We know almost nothing, just to begin with, of where the poet was, or what he was doing, in the so-called "lost years," between the documented baptism of his twins in 1585 and his being denounced as an "upstart crow" by a rival playwright in 1592, although it is plausibly presumed that, by the late 1580s, he was beginning to make a splash as an actor and dramatist.
In the absence of reliable fact, the fallback must be guesswork; and Asquith's guesswork is ambitious and ingenious. Indeed, she is manifestly of the thin-air school of conjecture, since she focuses this book upon an aspect of the poet's life and mind about which nothing is known, though much may be inferred. Readers of the sonnets have often wondered if the allusion to "bare ruined choirs, where late the sweet birds sang" is a threnody for the usurped religious houses, closed and looted by the Protestant reformers; but no one knows. Recent scholarship has been bemused, moreover, by the possibility that Shakespeare was a Catholic, as his father almost certainly was, at a time when open profession of Catholicism was growing dangerous. Greenblatt speculates that young Shakespeare, fresh from his Stratford grammar schooling, may have served as a tutor to certain Catholic families in Lancashire. But even there, the evidence is flimsy--a passing reference to one "Shakeshafte" in a Hoghton family document.

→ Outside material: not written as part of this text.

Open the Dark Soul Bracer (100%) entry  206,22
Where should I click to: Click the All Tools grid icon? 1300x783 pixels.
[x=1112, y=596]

At any rate, it is a wholly speculative possibility in William Shakespeare's life and outlook--a zealous but undocumented Catholicism--that Asquith runs away with, in the manner of the sorcerer's apprentice, deploying polemical fireworks that are sometimes brilliant but for the most part fanciful. Where seasoned Shakespeare scholars have stepped lightly, Mrs. Asquith rushes forward with a heavy tread; and the results are sure to try the patience of any reader who dares to imagine that Shakespeare's works are about what they seem to be about.
The author treats the works, chronologically, as a series of intricate and dazzling allegories, caviar to the general reader, perhaps, but clear to listening and watching insiders. Thus, in the early comedy Two Gentlemen of Verona, Proteus is England; Julia, traditional English religion; Sylvia the new religion. Venus in the narrative poem "Venus and Adonis" is Queen Elizabeth, pursuing, with rape in mind, a virginal Adonis, emblem of the Catholic Church. Richard III, the evil hunchback, is the Queen's adjutant Robert Cecil (the author's bête noire). Romeo and Juliet is a "cautionary tale for the [Catholic] resistance," and The Merchant of Venice "a cat's cradle of cryptic meanings."
In Hamlet, the "leprous" encrustation caused by the poisoning of the late king stands for the whitewashing-over of religious painting. In Troilus and Cressida, Agamemnon is Philip II of Spain, Ulysses the Jesuit father Robert Persons, and the Trojan camp is the king's privy council. When the dutiful Cordelia declines to swear exclusive love to her father, the besotted King Lear, this stands for the refusal of dissident Catholics and Puritans to take the Oath of Allegiance to the Crown. And on and on--this is a mere sampling.